新型コロナウイルスの感染拡大は風評被害も重なり、企業活動にも大きな打撃を与えている。マスコミの過剰とも言える報道合戦がマスクやトイレットペーパー騒ぎに拍車をかけている面もぬぐえない。コロナウイルスは風邪の原因ウイルスで、これまで6種類が知られていた。そのうち4種類は軽い風邪のウイルスで、他に蔓延したものとしてSARSやMERSがあり、新型コロナウイルスは7種類目になる。国立感染症研究所HPによると、主に呼吸器に感染し、病原性はMERSやSARSより低いレベルと考えられている。

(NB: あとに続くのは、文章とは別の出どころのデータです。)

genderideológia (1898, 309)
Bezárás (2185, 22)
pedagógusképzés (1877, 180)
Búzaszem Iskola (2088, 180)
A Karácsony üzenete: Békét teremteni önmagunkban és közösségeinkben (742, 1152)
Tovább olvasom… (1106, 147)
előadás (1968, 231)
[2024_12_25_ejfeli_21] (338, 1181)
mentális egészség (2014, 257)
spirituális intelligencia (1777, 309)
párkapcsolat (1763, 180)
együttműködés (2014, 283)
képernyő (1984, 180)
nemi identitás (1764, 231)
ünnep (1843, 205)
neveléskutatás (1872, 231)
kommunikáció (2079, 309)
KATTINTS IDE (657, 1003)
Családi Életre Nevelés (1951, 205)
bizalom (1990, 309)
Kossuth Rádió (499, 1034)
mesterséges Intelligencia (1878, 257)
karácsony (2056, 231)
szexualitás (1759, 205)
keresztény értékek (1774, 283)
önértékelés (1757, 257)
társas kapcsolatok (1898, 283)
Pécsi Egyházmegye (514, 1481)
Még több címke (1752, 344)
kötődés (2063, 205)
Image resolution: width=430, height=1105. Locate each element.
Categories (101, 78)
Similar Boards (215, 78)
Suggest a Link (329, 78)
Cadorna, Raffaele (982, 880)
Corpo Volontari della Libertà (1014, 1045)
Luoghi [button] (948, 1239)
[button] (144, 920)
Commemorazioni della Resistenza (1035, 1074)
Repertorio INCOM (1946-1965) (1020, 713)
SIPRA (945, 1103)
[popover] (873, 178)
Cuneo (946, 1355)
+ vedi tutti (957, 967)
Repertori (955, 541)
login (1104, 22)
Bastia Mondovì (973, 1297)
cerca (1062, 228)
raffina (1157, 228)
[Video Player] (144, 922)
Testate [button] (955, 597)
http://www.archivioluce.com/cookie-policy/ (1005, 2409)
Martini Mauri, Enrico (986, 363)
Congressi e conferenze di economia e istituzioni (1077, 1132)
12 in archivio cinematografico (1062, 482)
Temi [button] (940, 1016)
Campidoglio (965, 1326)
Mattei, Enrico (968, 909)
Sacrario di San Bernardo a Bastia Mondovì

折から、自然免疫制御技術研究組合の稲川裕之本部長が「LPS粘膜摂取による新型コロナウイルス予防効果の可能性」について発表した。稲川氏は、自然免疫とウイルスとの攻防が重要なカギを握っている。ウイルスが気道に侵入し、上皮細胞に入り込む感染初期の段階、つまりまだ症状が現れていない状態でウイルスが排除されれば、発症せずに治癒する。マクロファージは自然免疫の中心的な細胞として、抗体やキラーT細胞などの獲得免疫が成立していない初見のウイルスに対しても、異物と識別して排除する。しかし、マクロファージが弱っていると排除されるよりもウイルスの増加が優勢となり、諸症状が現れ発症に至る。厚労省HPでも新型コロナウイルスの重症化リスクの高い人として、高齢者・基礎疾患(糖尿病、心不全、呼吸器疾患等)、透析を受けている人、免疫抑制剤や抗がん剤等を用いている人が示されている。これら疾患にはマクロファージの機能低下が関与することが報告されている。マクロファージの機能が低下している人は感染リスクが高いと推測される。

稲川氏らは早くからマクロファージの貪食能を高める機能性食品として植物共生細菌由来のポリサッカライド(LPS)に注目し研究を重ねてきた。中でもパントエア菌由来のLPSの効果を種々発表してきた。今回、このLPSを鼻腔内に塗る、もしくは舌下錠としても用いることで予防効果につながる可能性があるとしている。LPSの粘膜投与(口や鼻)はウイルス粒子に直接的に結合して不活性化する働き、免疫細胞の結合してI型IFNを誘導してウイルスを排除する働きなどがあり、今後の展開に要注目である。